Rupanya pemberitaan media yang tak sesuai itu melukai hati Ali Katun, sang paman. “Kami memang hidup kekurangan, Mbak. Tapi kami tidak pernah menelantarkan anggota keluarga kami sendiri,” kata Ali kepada Shinta. Yang menyinggung perasaan Ali dan keluarganya adalah berita bahwa Tasripin makan nasi hanya berlauk garam selama berhari-hari.

Pada titik ini, Shinta pun keheranan. Bagaimana mungkin pemberitaan bisa korup (meminjam nosi Plato) seperti ini? Mengapa Ali sang Paman, yang kebetulan juga ketua RW, yang rumahnya hanya berjarak 20 meter atau selisih satu rumah dengan tempat tinggal Tasripin, tak disertakan sebagai nara sumber? Juga orang-orang setempat, seperti guru ngaji dan kepala dusun? Bagi Shinta, pemberitaan Tasripin ini menyimpan teka-teki tersendiri. Dia menduga sang wartawan tak benar-benar datang ke lokasi. Reportase ini semata-mata berdasarkan informasi dari pihak ketiga, semacam “press release”, entah dengan maksud apa.

Akhirnya, anda dan saya akan selalu gamang mensikapi realitas.
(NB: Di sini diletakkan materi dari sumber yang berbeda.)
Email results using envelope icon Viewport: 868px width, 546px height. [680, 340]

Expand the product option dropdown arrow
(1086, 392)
Di masa depan kita akan semakin kesulitan membedakan antara ‘yang nyata’ dan ‘yang tak nyata’. Tentang kegamangan ini Mark Slouka menasehati, “Cobalah mulai saat ini Anda belajar mencintai hal-hal yang benar-benar nyata. Pergilah ke taman, dan sentuh daun-daun yang berguguran. Rasakan juga anginnya yang mencicit-cicit. Juga ciumlah kening istri anda di taman itu, rasakan wanginya. Jangan biasakan mencium kening virtual di dunia maya.”
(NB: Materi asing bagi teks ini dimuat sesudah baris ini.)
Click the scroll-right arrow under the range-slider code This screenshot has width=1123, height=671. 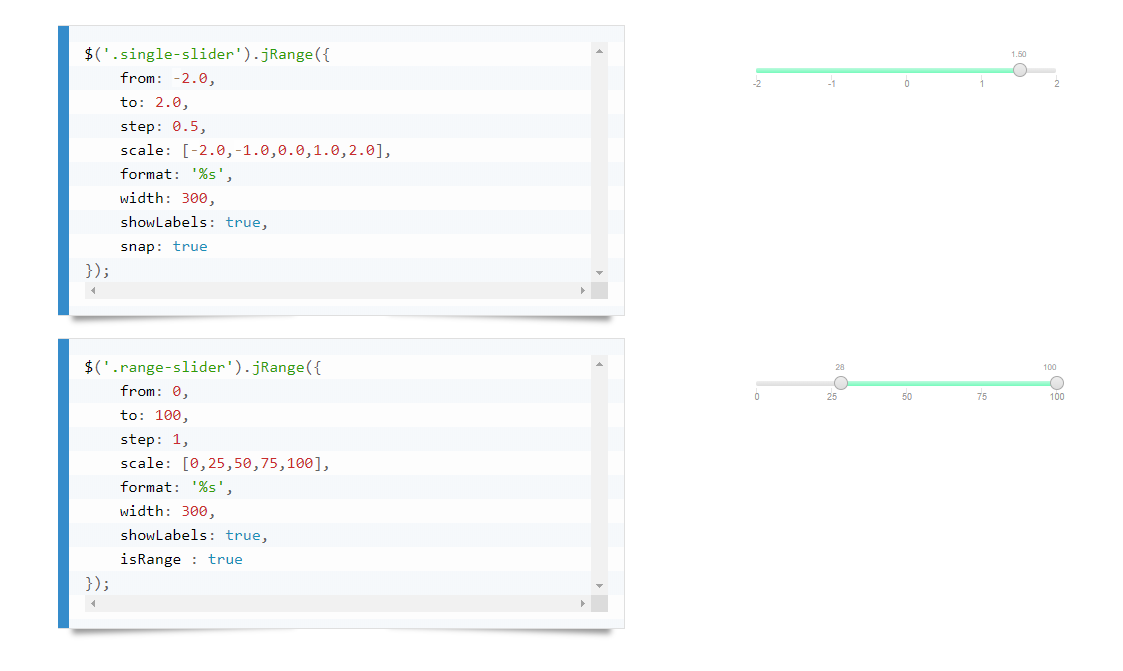pyautogui.click(x=583, y=603)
Saya sendiri lagi mencoba menyelami makna hadist ini, “WAMA ‘ARAR FA NAFSAHA WA KHAR ‘ARA RABBAHU”. Barangsiapa mengenal diri sendiri, sesungguhnya ia mengenal Tuhan. Bukankah Tuhan adalah Realitas Sejati?

 

***

Tulisan diatas saya ambil dari http://www.goeska.com/.
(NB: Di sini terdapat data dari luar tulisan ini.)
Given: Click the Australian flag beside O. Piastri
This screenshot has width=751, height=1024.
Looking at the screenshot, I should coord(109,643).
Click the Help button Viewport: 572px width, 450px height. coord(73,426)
Saya sependapat, bahwa banyak  ‘media’ (mungkin hampir semua) yang lebih cenderung bekerja untuk opini tertentu. Saya teringat ketika mahasiswa dulu mengikuti beberapa aksi masiroh (demonstrasi damai untuk menyampaikan opini tertentu) dan biasanya esoknya kita akan mengecek apa yang ditampilkan oleh media. Ternyata rata-rata ‘tidak’ menyoroti apa keinginan dan opini yang disampaikan, tapi yang tampil justru gambar anak-anak yang ikut aksi seolah kami adalah massa tak tau diri dengan melibatkan anak dibawah umur, aksi kami malah memicu kemacetan padahal saat itu kita dalam posisi menyeberang dan telah minta ‘ijin’ pada pengawal lalu lintas sehingga mereka pun harus menghentikan laju kendaraan, atau kalo yang ikut aksi 100 ataupun 999, mereka akan mengutip jumlah yang sama, “ratusan massa”, padahal bisa jadi jumlahnya mencapai seribu orang ataupun opini yang tersampaikan meleset dan bahkan menyimpang dari tujuan aksi. Atau pernah ada opini dalam sebuah surat kabar di Bogor yang mencantumkan berita “Warga Bogor tolak Syariah Islam”, padahal yang aksi bukan representasi warga Bogor, karena paling sekelompok orang yang mengatasnamakan beberapa organisasi massa. Begitupun opini ‘teroris’ yang sejak tragedi WTC sering sekali terdengar di media, dan anehnya, tersangka ‘teroris’ hanya tersemat pada pelaku “yang masih diduga” orang Islam, jika bukan Islamis, maka tak ada embel-embel ‘teroris’.

Maka, jangan terkecoh antara fakta dan opini. Cerdaslah memberi dan menerima informasi!